Problem requirements:
Give back every line of the data, transcribed exactly.

[Stored dataset items]

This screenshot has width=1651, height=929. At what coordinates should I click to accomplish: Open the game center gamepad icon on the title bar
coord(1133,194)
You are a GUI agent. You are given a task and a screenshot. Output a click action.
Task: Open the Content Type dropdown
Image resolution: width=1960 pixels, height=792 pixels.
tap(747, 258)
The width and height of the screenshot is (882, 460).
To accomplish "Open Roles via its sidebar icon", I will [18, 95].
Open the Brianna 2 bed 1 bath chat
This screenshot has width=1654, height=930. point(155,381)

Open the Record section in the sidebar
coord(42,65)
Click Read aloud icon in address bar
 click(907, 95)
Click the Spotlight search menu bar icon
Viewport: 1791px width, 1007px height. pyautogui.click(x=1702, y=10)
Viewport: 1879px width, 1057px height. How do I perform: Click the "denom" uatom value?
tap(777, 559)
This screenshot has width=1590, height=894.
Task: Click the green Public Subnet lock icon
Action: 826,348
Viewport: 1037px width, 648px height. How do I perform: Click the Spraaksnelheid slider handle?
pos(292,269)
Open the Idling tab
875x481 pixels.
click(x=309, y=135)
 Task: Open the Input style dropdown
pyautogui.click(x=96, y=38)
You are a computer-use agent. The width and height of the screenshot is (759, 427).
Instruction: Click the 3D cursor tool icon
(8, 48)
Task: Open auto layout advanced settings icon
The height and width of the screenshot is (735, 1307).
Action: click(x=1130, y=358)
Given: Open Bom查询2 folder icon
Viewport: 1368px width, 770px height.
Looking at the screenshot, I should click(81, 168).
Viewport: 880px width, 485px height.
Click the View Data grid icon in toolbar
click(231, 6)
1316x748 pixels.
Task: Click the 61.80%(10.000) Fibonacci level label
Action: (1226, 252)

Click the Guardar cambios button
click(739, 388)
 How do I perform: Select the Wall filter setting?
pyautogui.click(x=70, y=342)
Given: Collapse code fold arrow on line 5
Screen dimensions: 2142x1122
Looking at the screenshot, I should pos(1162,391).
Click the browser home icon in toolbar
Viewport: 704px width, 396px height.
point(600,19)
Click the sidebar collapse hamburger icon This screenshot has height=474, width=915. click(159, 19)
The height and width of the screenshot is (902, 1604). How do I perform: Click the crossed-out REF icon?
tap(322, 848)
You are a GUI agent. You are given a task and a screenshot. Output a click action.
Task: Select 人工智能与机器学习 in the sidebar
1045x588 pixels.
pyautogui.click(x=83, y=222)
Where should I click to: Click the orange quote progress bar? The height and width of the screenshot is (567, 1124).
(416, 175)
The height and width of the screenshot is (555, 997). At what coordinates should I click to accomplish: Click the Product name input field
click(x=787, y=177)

Answer to this problem:
This screenshot has width=1651, height=929. At what coordinates should I click to accomplish: Open the game center gamepad icon on the title bar
coord(1133,194)
You are a GUI agent. You are given a task and a screenshot. Output a click action.
Task: Open the Content Type dropdown
Image resolution: width=1960 pixels, height=792 pixels.
tap(747, 258)
The width and height of the screenshot is (882, 460).
To accomplish "Open Roles via its sidebar icon", I will [18, 95].
Open the Brianna 2 bed 1 bath chat
This screenshot has width=1654, height=930. point(155,381)

Open the Record section in the sidebar
coord(42,65)
Click Read aloud icon in address bar
 click(907, 95)
Click the Spotlight search menu bar icon
Viewport: 1791px width, 1007px height. pyautogui.click(x=1702, y=10)
Viewport: 1879px width, 1057px height. How do I perform: Click the "denom" uatom value?
tap(777, 559)
This screenshot has width=1590, height=894.
Task: Click the green Public Subnet lock icon
Action: 826,348
Viewport: 1037px width, 648px height. How do I perform: Click the Spraaksnelheid slider handle?
pos(292,269)
Open the Idling tab
875x481 pixels.
click(x=309, y=135)
 Task: Open the Input style dropdown
pyautogui.click(x=96, y=38)
You are a computer-use agent. The width and height of the screenshot is (759, 427).
Instruction: Click the 3D cursor tool icon
(8, 48)
Task: Open auto layout advanced settings icon
The height and width of the screenshot is (735, 1307).
Action: click(x=1130, y=358)
Given: Open Bom查询2 folder icon
Viewport: 1368px width, 770px height.
Looking at the screenshot, I should click(81, 168).
Viewport: 880px width, 485px height.
Click the View Data grid icon in toolbar
click(231, 6)
1316x748 pixels.
Task: Click the 61.80%(10.000) Fibonacci level label
Action: (1226, 252)

Click the Guardar cambios button
click(739, 388)
 How do I perform: Select the Wall filter setting?
pyautogui.click(x=70, y=342)
Given: Collapse code fold arrow on line 5
Screen dimensions: 2142x1122
Looking at the screenshot, I should pos(1162,391).
Click the browser home icon in toolbar
Viewport: 704px width, 396px height.
point(600,19)
Click the sidebar collapse hamburger icon This screenshot has height=474, width=915. click(159, 19)
The height and width of the screenshot is (902, 1604). How do I perform: Click the crossed-out REF icon?
tap(322, 848)
You are a GUI agent. You are given a task and a screenshot. Output a click action.
Task: Select 人工智能与机器学习 in the sidebar
1045x588 pixels.
pyautogui.click(x=83, y=222)
Where should I click to: Click the orange quote progress bar? The height and width of the screenshot is (567, 1124).
(416, 175)
The height and width of the screenshot is (555, 997). At what coordinates should I click to accomplish: Click the Product name input field
click(x=787, y=177)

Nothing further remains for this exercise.